- Document passage
= Reticular Chemistry Structure Resource =

Crystallography database

The Reticular Chemistry Structure Resource (RCSR) is an online database and topological classification system for periodic nets - abstract graphs used to represent the connectivity of atoms, ions, or molecular clusters within crystalline and reticular materials. The RCSR has become the standardized reference system for the classification and characterization of framework materials across the field of reticular chemistry. Each net in the database is defined by its underlying graph topology, including coordination numbers, vertex figures, transitivity, symmetry, and other invariants relevant to the mathematical description of extended structures. By providing a standardized nomenclature and consistent topological descriptors, the RCSR enables comparison among framework materials, identification of new network types, and rational design of architectures in reticular chemistry.

== History ==
The RCSR was introduced in 2008 by Michael O’Keeffe, Maxim Peskov, Stuart Ramsden, and Omar M. Yaghi in a published article.
The database was originally hosted by the Supercomputer Facility at the Australian National University in Canberra. At the time of publication, it contained approximately 1,600 topological nets.
A 2022 analysis using the CrystalNets.jl topology-identification toolkit reported that the RCSR contained 3,132 structures with two- or three-periodicity, excluding weaving nets and zero- or one-periodic entries.
The database is currently maintained by Olaf Delgado-Friedrichs and Michael O’Keeffe.

== Method and purpose ==
RCSR classifies nets based on their graph-theoretic properties, abstracted from specific chemical compositions. In this representation, nodes correspond to atoms, ions, or molecular building units, while edges represent bonds or linkers. The resulting topological net provides a theoretical description of a material’s three-dimensional connectivity without chemical details.

- Record list
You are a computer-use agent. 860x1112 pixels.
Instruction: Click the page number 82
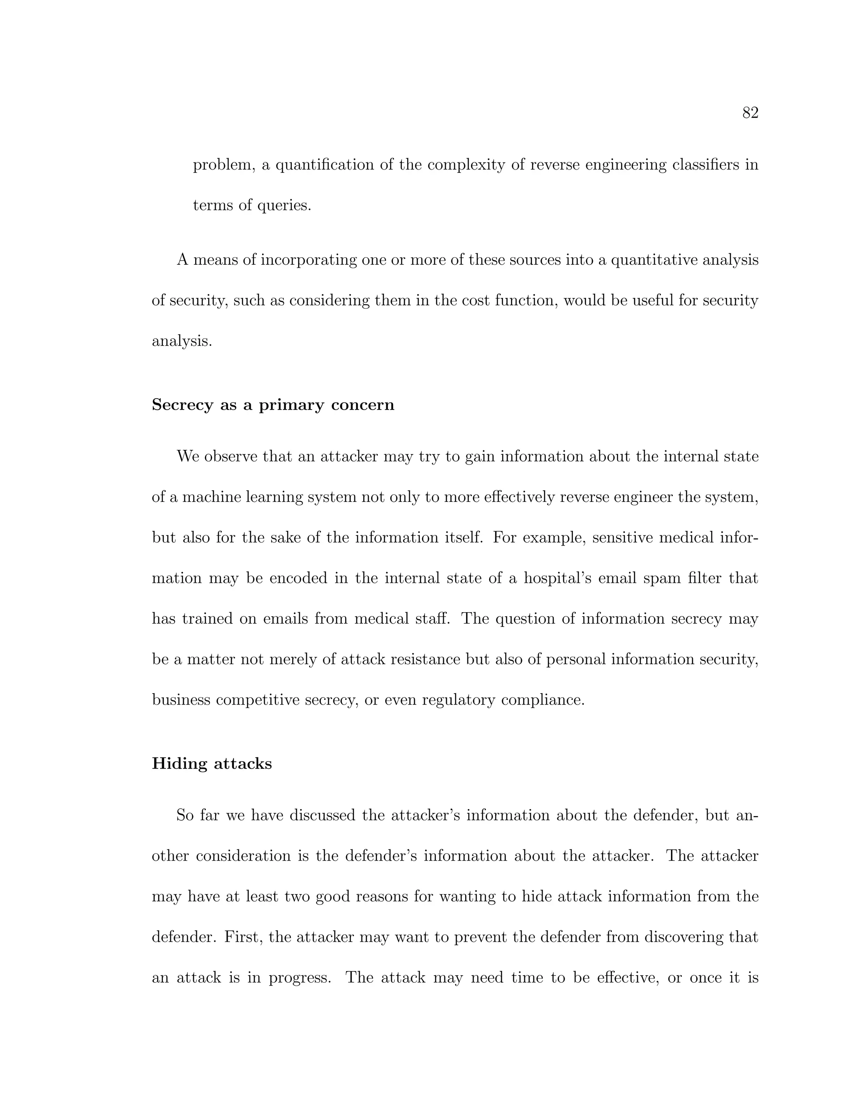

...

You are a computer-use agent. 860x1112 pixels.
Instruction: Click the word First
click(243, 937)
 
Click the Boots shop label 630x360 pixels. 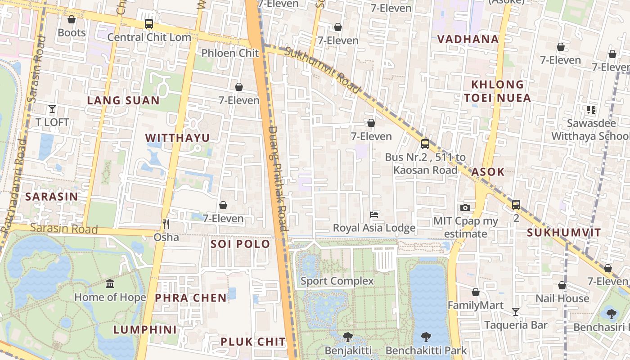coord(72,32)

- Written exercise 1
According to the article on the Reticular Chemistry Structure Resource, where was the database originally hosted?
- Written exercise 2
Extend the article on the Reticular Chemistry Structure Resource past its last sentence.

- Written answer 1
It was hosted by the Supercomputer Facility at the Australian National University in Canberra.

- Written answer 2
Each net is assigned a unique three-letter symbol in bold lowercase (e.g., dia, bor) from the RCSR, which is widely used along other topology repositories in the field. These three-lettered symbols include connectivity information for nodes and edges, along with descriptors such as dual nets, face symbols, and tilings.

RCSR provides collections of crystal nets representing the topological frameworks of metal–organic frameworks (MOFs), covalent organic frameworks (COFs), zeolites, coordination polymers, inorganic frameworks, and other classes of reticular solids. Each topology is assigned a unique three-letter symbol in bold lowercase, following the conventions introduced in the 2008 publication.

== Classification system ==
In 2020 the RCSR was reorganized to classify nets according to dimensionality—0-, 1-, 2-, or 3-periodic—and to separate each class into default and weaving subsets. The categories are defined as follows:

=== 0-periodic ===

- Default: Convex polyhedra and selected cage structures with 2-coordinated vertices

- Weaving: Knots, polycatenanes, and entangled polyhedral forms

=== 1-periodic ===
- Default: Cylinder tilings
- Weaving: Interlocked chain-like components not linked by edges

=== 2-periodic ===
- Default: Plane tilings
- Weaving: Threaded or woven layers, polycatenanes, and interlocked 2D nets

=== 3-periodic ===
- Default: Three-dimensional framework nets (majority of entries)
- Weaving: Multi-component 3D structures including interpenetrating, woven, or threaded nets

== Applications ==
The RCSR has been used extensively to classify and analyze the topologies of:
- MOFs
- COFs
- zeolites
- coordination polymers
- Inorganic and hybrid framework materials
- Hypothetical framework materials.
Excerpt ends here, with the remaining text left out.